Ministers to debate proposed legislation on Sunday, two years after attorney general nixed deportations to Gaza

Illustrative: An Israeli soldier arresting a suspect after a raid in the West Bank city of Nablus, on March 18, 2018. (IDF Spokesperson)
Illustrative: An Israeli soldier arresting a suspect after a raid in the West Bank city of Nablus, on March 18, 2018. (IDF Spokesperson)

The right-wing Jewish Home party on Sunday will seek coalition support for a bill to forcibly relocate the families of Palestinian terrorists and would-be attackers within the West Bank.

According to the proposed legislation by Education Minister Nafatli Bennett and MK Moti Yogev, within a week of an attack or attempted attack, the IDF’s Central Command will be permitted to expel the relatives of the Palestinian assailants from their hometowns to other areas of the West Bank.

The powerful Ministerial Committee for Legislation will convene on Sunday to decide whether to advance the bill with the government’s backing.

“Palestinian terrorism must be stopped,” said Bennett in a statement. “In the present reality, participating in terror attacks against Jews has become beneficial to Palestinians and their families; they come to murder and earn benefits and financial grants.” He was referring to stipends by the PA to the families of Palestinian prisoners and terrorists.
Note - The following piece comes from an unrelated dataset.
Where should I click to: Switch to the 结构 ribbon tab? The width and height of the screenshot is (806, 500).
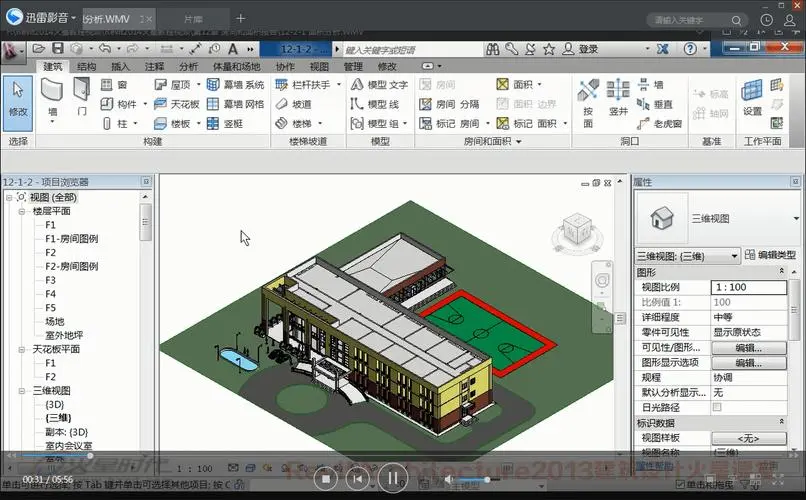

“The Palestinian terrorist must understand that violence doesn’t pay and the State of Israel will settle the score,” said Bennett. “Deporting the families to another area will improve deterrence and send the message to the Palestinian public: There is zero tolerance for terrorism.”

Education Minister Naftali Bennett speaks during a press conference at the Ministry of Education in Tel Aviv, July 11, 2018. (Flash90)

The explanatory text accompanying the bill touted Israel’s deterrence as “the cornerstone of Israeli security and a way to save lives and uphold law and order.”

“The step requested in this bill has proven to be a deterrent, will minimize the next attacks and will, therefore, save lives,” it said.

The proposed legislation comes after years in which the government sought to advance a bill to expel terrorists’ families to the Gaza Strip. Supported by Prime Minister Benjamin Netanyahu, the proposal in 2016 received wide support within the coalition, including from Kulanu party leader Moshe Kahlon, as well as from the opposition’s Yesh Atid party leader Yair Lapid.

However Attorney General Avichai Mandelblit said the move would contravene Israeli and international law, and efforts to advance the legislation were subsequently dropped.

A number of other measures used by Israel as deterrent measures, such as home demolitions, closing off hometowns of attackers, and revoking work permits, have been criticized as a form of collective punishment. Israel says the measures are necessary as disincentives to terrorism.

In a recent legal opinion, the attorney general said last Wednesday the government cannot order the demolition of homes belonging to terrorists whose may have carried out attacks because of psychological disorders.